I think you're underestimating the importance of cryptography.
Consider that cryptography might be used in the future to implement
new economical and political systems. Arguably, the current bottleneck
in health care is economical and political, not technological. A lot
of people in the world could be saved if current drugs and other
treatments were not artificially too expensive.
>> > That's another thing that makes me suspicious. It's something you hear
>> > from inventors of perpetual motion machines: We can't explain exactly how
>> > it
>> > works, we just know that it does.
> But the evidence that the D-Wave people can actually do what they claim is
> much much better than the evidence the perpetual motion people can do what
> they claim; although I admit that's not saying a lot. But unless Lockheed
> and Google and NASA have all been flimflammed I think there is really
> something to this.
You might be interested in this (extensive) blog post by Scott
Aaronson, a well known quantum computing researcher from MIT:
and also this Hacker News thread that goes with it:
>> > It works on some problems, but whether it works better than a special
>> > purpose computer designed for that class of problems is still doubtful.

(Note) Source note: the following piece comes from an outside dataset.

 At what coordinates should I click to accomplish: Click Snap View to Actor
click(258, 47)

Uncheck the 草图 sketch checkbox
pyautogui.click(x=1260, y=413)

> If you know of anything, special purpose or otherwise, that can solve QUBO
> problems as fast as D-Wave can I'd like to hear about it.
>From the blog post:
"As I said above, at the time McGeoch and Wang’s paper was released to
the media (though maybe not at the time it was written?), the “highly
tuned implementation” of simulated annealing that they ask for had
already been written and tested, and the result was that it
outperformed the D-Wave machine on all instance sizes tested. In
other words, their comparison to CPLEX had already been superseded by
a much more informative comparison—one that gave the “opposite”
result—before it ever became public. For obvious reasons, most press
reports have simply ignored this fact."